Basic fraction question "rewrite as single fraction"

• Jan 17th 2010, 01:21 PM
Wolvenmoon
Basic fraction question "rewrite as single fraction"
So I'm working calc 1 when I come to a problem with an odd fraction rule I just don't get.

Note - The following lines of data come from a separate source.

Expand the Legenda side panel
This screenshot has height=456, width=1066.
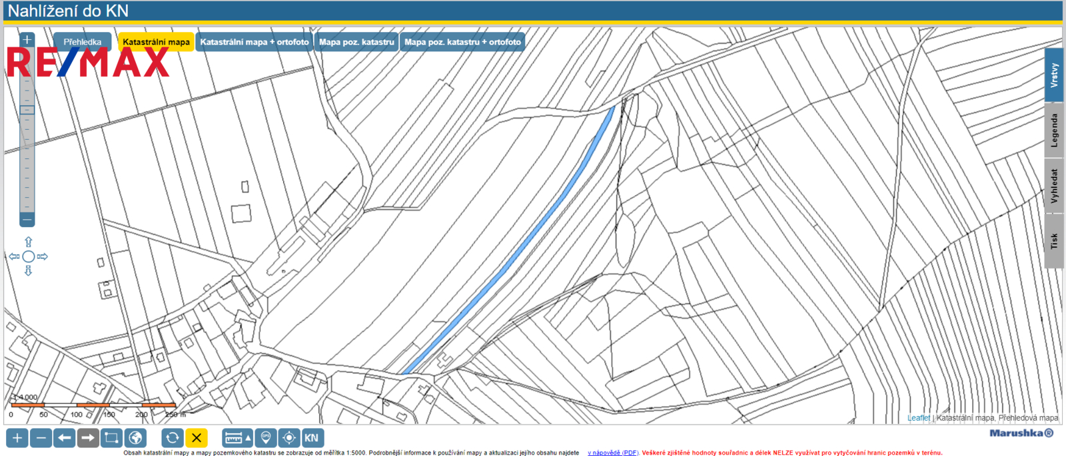tap(1054, 130)
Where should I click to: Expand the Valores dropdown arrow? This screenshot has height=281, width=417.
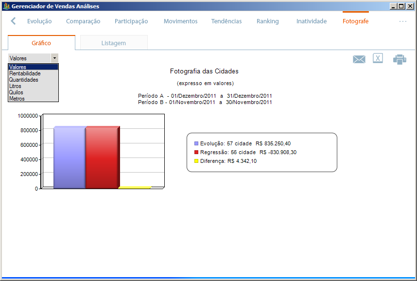click(54, 58)
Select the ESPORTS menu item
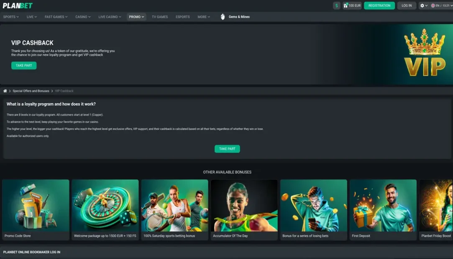The height and width of the screenshot is (259, 453). click(182, 17)
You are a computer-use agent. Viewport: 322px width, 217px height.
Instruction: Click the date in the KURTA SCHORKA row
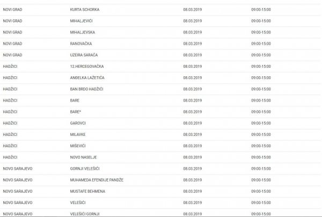[193, 10]
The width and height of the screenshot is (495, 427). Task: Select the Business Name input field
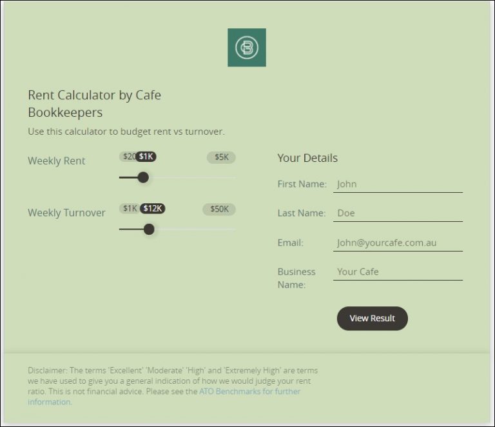coord(398,272)
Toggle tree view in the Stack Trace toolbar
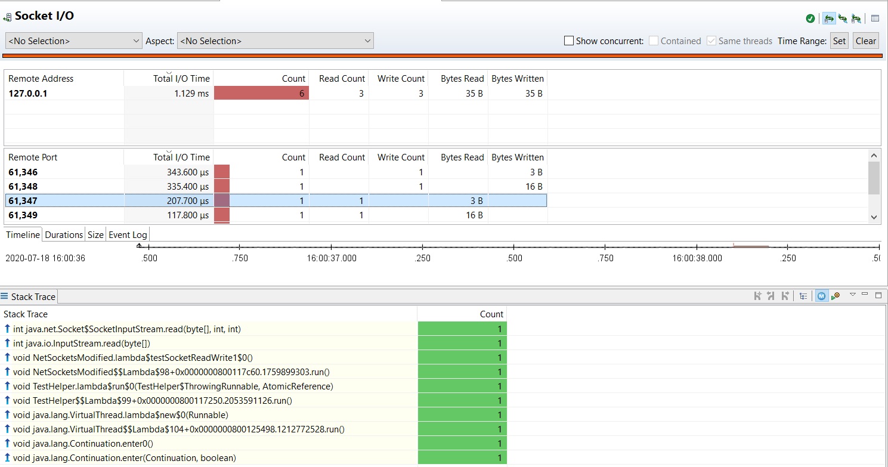Viewport: 888px width, 467px height. (x=803, y=296)
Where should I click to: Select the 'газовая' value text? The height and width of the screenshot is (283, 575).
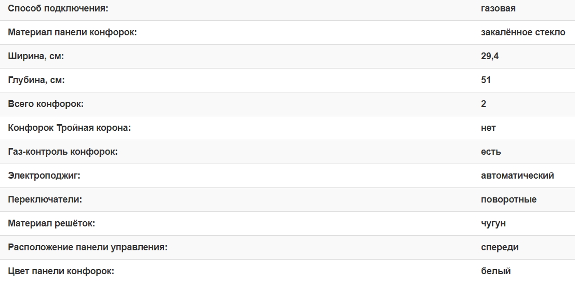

The issue is this, I have (2/x) - (2/3 ) all over (x-3 ), one of the steps is to rewrite (2/x) - (2/3) as a single fraction, which turns out to be (6-2x)/3x

How did they do this?

( the full problem is: "The limit as X approaches 3 is "f(x)-f(3) all over (x-3)", f(x) = 2/x , and it works out to -2/9, but my hangup is in rewriting this fraction )
• Jan 17th 2010, 01:27 PM
General
Quote:

Originally Posted by Wolvenmoon
The issue is this, I have (2/x) - (2/3 ) all over (x-3 ), one of the steps is to rewrite (2/x) - (2/3) as a single fraction, which turns out to be (6-2x)/3x

How did they do this?

By using this wonderful formula ! :
$\frac{a}{b} - \frac{c}{d} = \frac{ ad - bc }{bd}$
• Jan 17th 2010, 01:31 PM
$\frac{2}{x}-\frac{2}{3}=\frac{3}{3}\frac{2}{x}-\frac{x}{x}\frac{2}{3}$